Still, he sold two motorcycles he didn’t use and called his Porsche 911 Carrera 4S Cabriolet “the Volkswagen of supercars.” He and his wife have given more than $100,000 to a nonprofit she founded that promotes employment for people with Asperger syndrome, he said."
The solution? The article mentions many who are looking for bargains, shopping on price, and in general cutting back even though they still make much more than most of us.

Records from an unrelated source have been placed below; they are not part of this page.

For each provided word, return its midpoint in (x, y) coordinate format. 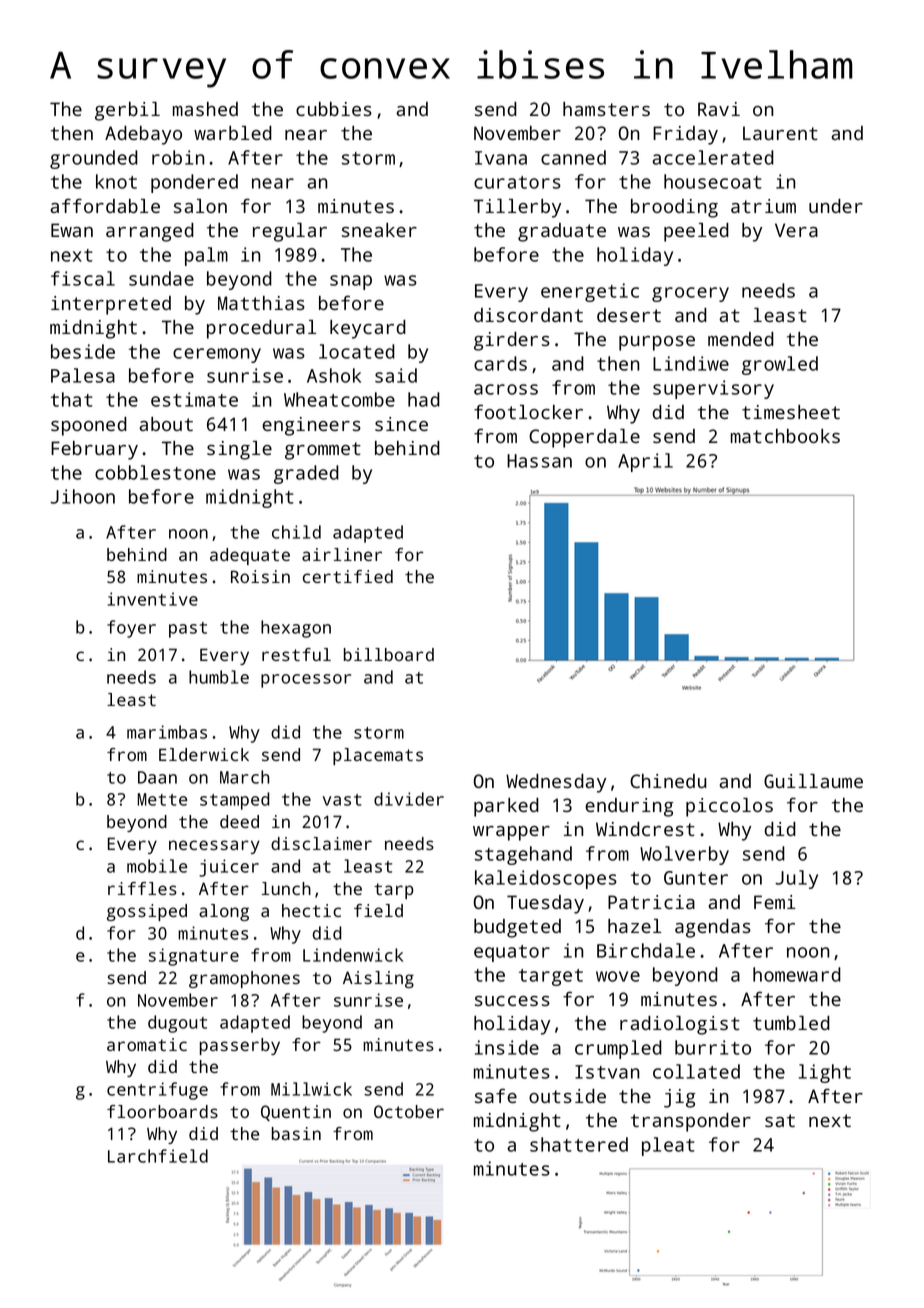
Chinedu (668, 781)
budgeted (517, 928)
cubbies (334, 109)
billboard (389, 654)
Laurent (780, 133)
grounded (94, 159)
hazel (634, 926)
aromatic (147, 1044)
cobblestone (155, 472)
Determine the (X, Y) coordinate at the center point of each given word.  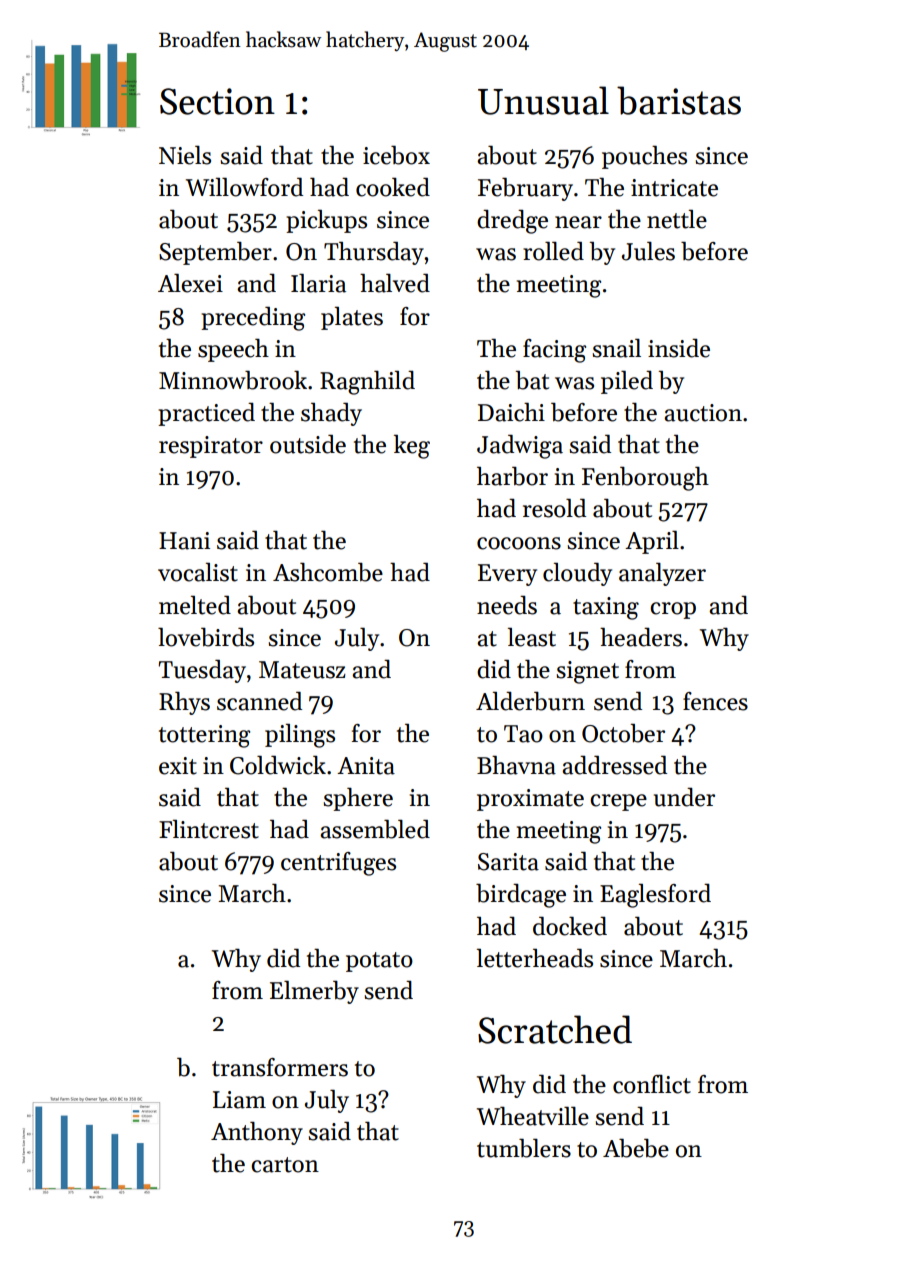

It should be noted, that this view is only slightly different than that espoused in a recent paper by Kamukura and Du that suggests the cuts in spending by the "rich" are a function of not needing to spend as much to impress since the "less rich" can not afford to spend when the economy is slower.
BTW my biggest piece of advice would be to spend less and remember this simple formula:

               Wealth= (What you have) / (What you want)


1 comment:

Highgamma said...

I think your advice is too curt. For instance, most of these people have what I would call "structural" deficits. When you put a child in private school, you are probably committing to put all of your children through private school. Also, you are committed to that school for the twelve years (or thirteen) that they will spend there (with escalating tuition).
Therefore, you have to ask yourself, "Do I have the future income or assets to meet that liability?" You'd never let a client skate by and not answer the question honestly. Or use a forecast for income that has it grow at some unrealistically high rate. Well, now you're the client. What amazing me about people in finance is how little they apply what they've learned to their own lives.